Specifically, your staff failed to notify CBER in a BPD Report of the emergency release of five units of blood prior to receiving antigen and/or compatibility test results.
3) Transfusion service personnel do not have adequate training and experience to assure competent performance of their assigned functions, and to ensure that the final product has the safety, purity, potency, identity and effectiveness it purports or is represented to possess [21 CFR 606.20(b)].
Specifically, the FDA investigator’s review of training records for four blood bank technicians found that their blood bank competency assessments had not been performed annually, according to the SOP titled "Competency Assessment." The dates of their last annual assessments were 12/01/2001, 1/20/2002, 5/22/2002 & 7/21/2002, respectively.
4) Your staff failed to follow written SOPs, that include but are not limited to, investigating recipient reactions, compatibility testing, and distribution of blood and blood components for transfusion [21 CFR 211.100(b)].
Specifically, your transfusion service failed to follow your SOP titled "Sentinel Event Reporting" in that the Director of Risk Management and the Vice President of Patient Advocacy were not informed until 4/19/04 and 4/26/04 respectively, of a possible hemolytic transfusion fatality which occurred in your hospital on 3/12/04.
5) Your staff failed to maintain records concurrently with the performance of each significant step in the compatibility testing, storage and distribution of each unit of blood and blood components so that all steps can be clearly traced [21 CFR 606.160], in that:
a) On March 7, 2004, a technician entered compatibility test results for two blood units ([redacted] #[redacted]) into the blood bank computer system as compatible. However, the actual test results were not obtained from ARC (who performed the compatibility testing) and there were no compatibility test records at your facility to support the results that were entered in the computer by your blood bank technician.
b) On April 27, 2004, the Blood Bank Supervisor provided our investigator with a document showing the antigen test results for blood unit #[redacted] and unit #[redacted]. Your staff failed to maintain significant blood testing steps, including:
1) There was no record of the controls utilized for the antigen testing.
2) The antigen test record failed to include the technician’s initials and the date that the testing was performed.
6) Your facility failed to maintain the following records as required by 21 CFR 606.16(b):
a) Compatibility test records that accompany units received from ARC, which document the crossmatch results, donor number, technician identification, donor and recipient blood type & Rh.
b) Reference Laboratory Interim Reports, which document results of testing that were performed (antibody ID), type of units issued, and compatibility results.
The above-identified deviations are not intended to be an all-inclusive list of deficiencies at your facility. It is your responsibility to ensure that all blood products issued by your transfusion facility are in compliance with the Act and the cGMP regulations. Your failure to correct these deviations may result in regulatory action being taken by FDA without further notice. Possible action may include seizure or injunction.

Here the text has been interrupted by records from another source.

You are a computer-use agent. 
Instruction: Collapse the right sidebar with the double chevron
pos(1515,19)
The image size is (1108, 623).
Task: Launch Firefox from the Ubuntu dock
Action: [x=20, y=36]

We acknowledge receipt of your letter dated May 27, 2004, submitted to this office in response to the Form FDA-483, addressing the observations and stating the corrective actions either taken or to be taken.
We request that you notify this office in writing, within fifteen (15) working days of receipt of this letter, of the specific steps you have taken to correct these deviations and to prevent their reoccurrence. You should also provide complete documentation to demonstrate that the promised corrective actions are being appropriately implemented, such as employee training records, written standard operating procedures, or other records demonstrating corrective action. If you cannot complete corrections within 15 working days, state the reason for the delay and the time period within which corrections will be completed.